[[ INFORMATION GIVEN open ]]

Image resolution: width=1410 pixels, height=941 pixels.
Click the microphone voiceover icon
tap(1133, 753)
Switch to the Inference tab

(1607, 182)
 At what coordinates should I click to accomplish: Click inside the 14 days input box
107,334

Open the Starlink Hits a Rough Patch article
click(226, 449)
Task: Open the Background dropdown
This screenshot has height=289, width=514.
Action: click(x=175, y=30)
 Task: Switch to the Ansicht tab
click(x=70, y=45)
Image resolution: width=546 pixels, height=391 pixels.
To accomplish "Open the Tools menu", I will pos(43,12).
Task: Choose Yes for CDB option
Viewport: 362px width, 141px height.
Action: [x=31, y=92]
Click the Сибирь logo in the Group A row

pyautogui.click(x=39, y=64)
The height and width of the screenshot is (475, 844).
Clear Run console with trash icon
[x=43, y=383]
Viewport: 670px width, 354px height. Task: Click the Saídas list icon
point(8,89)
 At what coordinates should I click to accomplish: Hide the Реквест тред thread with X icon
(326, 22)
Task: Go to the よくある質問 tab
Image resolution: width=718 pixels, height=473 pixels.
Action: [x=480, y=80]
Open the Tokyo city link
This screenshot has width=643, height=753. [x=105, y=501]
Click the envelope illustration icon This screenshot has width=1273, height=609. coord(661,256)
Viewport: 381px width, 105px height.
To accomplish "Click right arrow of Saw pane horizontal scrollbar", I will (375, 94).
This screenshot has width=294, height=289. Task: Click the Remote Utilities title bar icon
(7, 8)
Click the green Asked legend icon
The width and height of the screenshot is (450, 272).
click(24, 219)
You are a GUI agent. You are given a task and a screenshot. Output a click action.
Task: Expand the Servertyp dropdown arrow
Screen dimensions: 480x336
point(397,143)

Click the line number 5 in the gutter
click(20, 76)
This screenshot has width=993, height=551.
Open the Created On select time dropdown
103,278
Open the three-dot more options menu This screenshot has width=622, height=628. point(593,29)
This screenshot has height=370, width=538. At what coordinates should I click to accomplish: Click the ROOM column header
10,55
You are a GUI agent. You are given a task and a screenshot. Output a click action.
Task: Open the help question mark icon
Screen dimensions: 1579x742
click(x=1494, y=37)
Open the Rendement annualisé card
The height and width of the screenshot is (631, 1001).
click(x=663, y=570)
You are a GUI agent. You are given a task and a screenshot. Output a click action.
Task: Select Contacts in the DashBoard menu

[[ INFORMATION GIVEN closed ]]

## PROBLEM
In the lines above, locate the string "menu". Copy every line where it occurs.

## OUTPUT FOR THIS TASK
To accomplish "Open the Tools menu", I will pos(43,12).
Open the three-dot more options menu This screenshot has width=622, height=628. point(593,29)
Task: Select Contacts in the DashBoard menu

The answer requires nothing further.